Les parties ont été avisées que le prononcé de la décision aurait lieu par mise à disposition au greffe le 23 juillet 2026 avant prorogation au 30 juillet 2026.
ORDONNANCE
Contradictoire,
Prononcée par mise à disposition au greffe le 30 Juillet 2026.
Signée par Frédéric DUMAS, Présidente de chambre et Cécilia AOUADI, greffier auquel la minute de la décision a été remise par le magistrat signataire.
* * *
Suivant jugement du 6 février 2026 le juge des contentieux de la protection du tribunal judiciaire de Toulon a :
- prononcé la résiliation, aux torts exclusifs des locataires pour manquements à l'obligation de jouissance paisible des lieux, des baux conclus entre d'une part, la SA Le Logis Familial Varois, d'autre part, M. [S] [C] et Mme [E] [C] et portant sur :
- un emplacement de parking n°3296020028 et un appartement à usage d'habitation situés [Adresse 3] suivant contrat du 23 octobre 2012,
- un emplacement de parking n°3296030043,
- un emplacement de parking n°3296010024,
- un emplacement de parking n°3296010023 sis [Adresse 4],
- ordonné en conséquence à M. [S] [C] et Mme [E] [C] de libérer les lieux et de restituer les clés dans le délai de 15 jours à compter de la signification du présent jugement,
- dit qu'à défaut pour M. [S] [C] et Mme [E] [C] d'avoir volontairement libéré les lieux et restitué les clés dans ce délai, la SA Le Logis Familial Varois pourra, deux mois après la signification d'un commandement de quitter les lieux, faire procéder à leur expulsion ainsi qu'à celle de tous occupants de leur chef, conformément à l'article L.412-1 du code des procédures civiles d'exécution, y compris le cas échéant avec le concours d'un serrurier et de la force publique,
- rappelé que le sort du mobilier garnissant le logement est prévu par les articles L.433-1 et suivants du code des procédures civiles d'exécution,
- condamné solidairement M. [S] [C] et Mme [E] [C] à payer à la SA Le Logis Familial Varois une indemnité mensuelle d'occupation d'un montant correspondant au dernier loyer échu augmenté des charges, due compter de la présente décision et jusqu'à la date de la libération effective et définitive des lieux, matérialisée par la remise des clés ou l'expulsion,
- rejeté le surplus des demandes,
- condamné M. [S] [C] et Mme [E] [C] in solidum à payer à la SA Le Logis Familial Varois la somme de 400 euros au titre de l'article 700 du code de procédure civile,
- condamné M. [S] [C] et Mme [E] [C] in solidum aux entiers dépens,
- rappelé que la présente décision est exécutoire de plein droit et dit n'y avoir lieu d'y déroger.

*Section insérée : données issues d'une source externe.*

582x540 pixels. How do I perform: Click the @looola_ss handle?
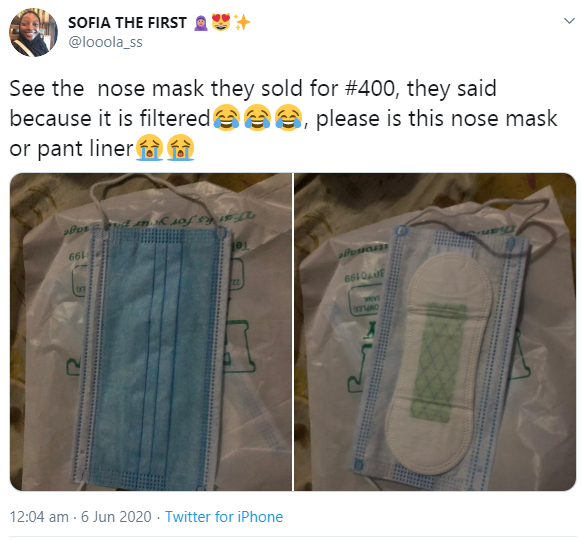point(105,42)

Selon déclaration du 1er avril 2026 et déclaration rectificative du 28 avril 2026 M. [S] [C] et Mme [E] [C] ont relevé appel du jugement du 6 février 2026 et, par exploit du 30 avril 2026, fait assigner la société anonyme, ci-après SA, [Adresse 5] devant le premier président de la cour d'appel d'Aix-en-Provence statuant en référé afin d'obtenir l'arrêt de l'exécution provisoire assortissant ledit jugement.

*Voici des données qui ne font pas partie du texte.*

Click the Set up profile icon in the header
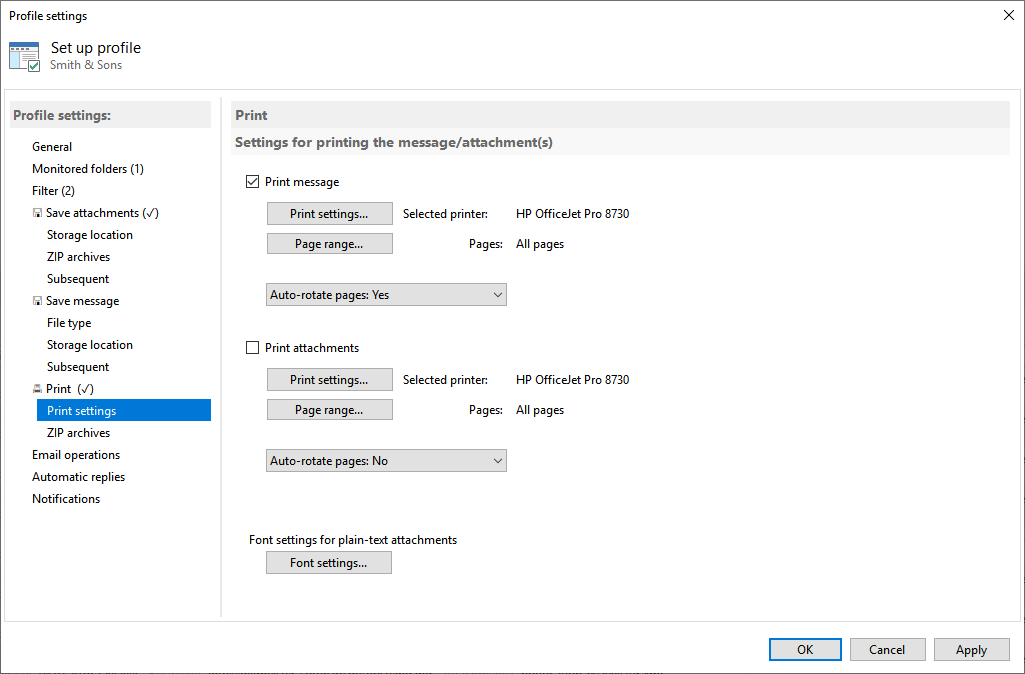Viewport: 1025px width, 674px height. click(24, 54)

Aux termes de leurs conclusions déposées et soutenues à l'audience M. et Mme [C] demandent au premier président de la cour d'appel de :
- débouter la SA HLM 1001 Vies Habitat de l'ensemble de ses demandes, fins et conclusions,
- ordonner l'arrêt de l'exécution provisoire du jugement dont appel,
- juger que chaque partie conservera la charge de ses dépens et frais engagés.

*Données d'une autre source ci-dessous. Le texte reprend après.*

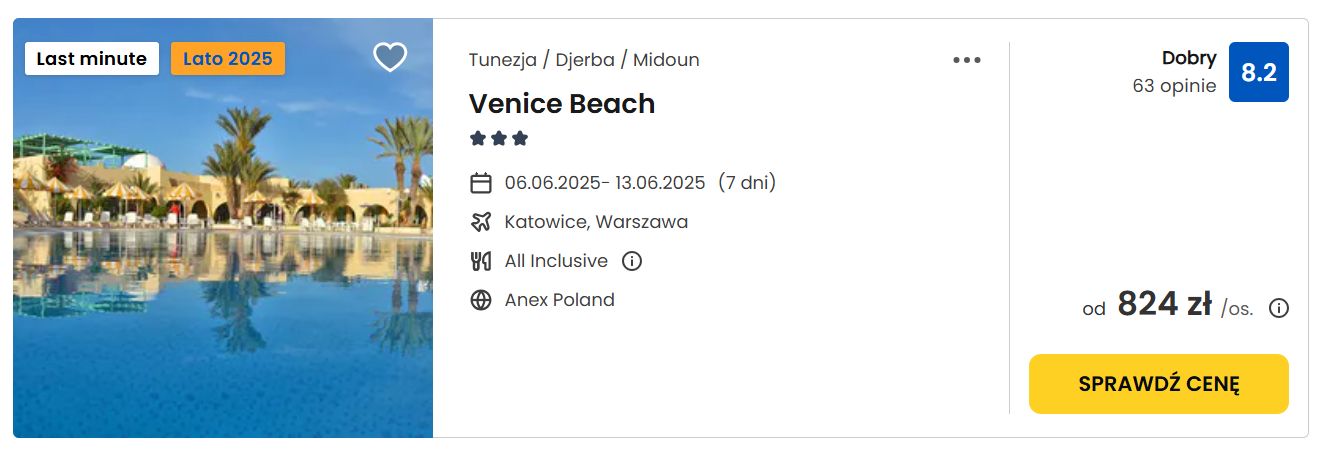Screen dimensions: 1332x450
Task: Click the airplane departure icon
Action: point(481,222)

Selon des écritures remises et soutenues à l'audience la société [Adresse 5] conclut à ce que le premier président :
- déboute M. et Mme [C] de l'intégralité de leurs demandes, fins et conclusions,
- les condamne à lui payer la somme de 2 500 euros par application de l'article 700 du code de procédure civile ainsi qu'aux entiers dépens.
À l'audience du 11 juin 2026, à laquelle l'affaire a été renvoyée, les parties reprennent leurs conclusions.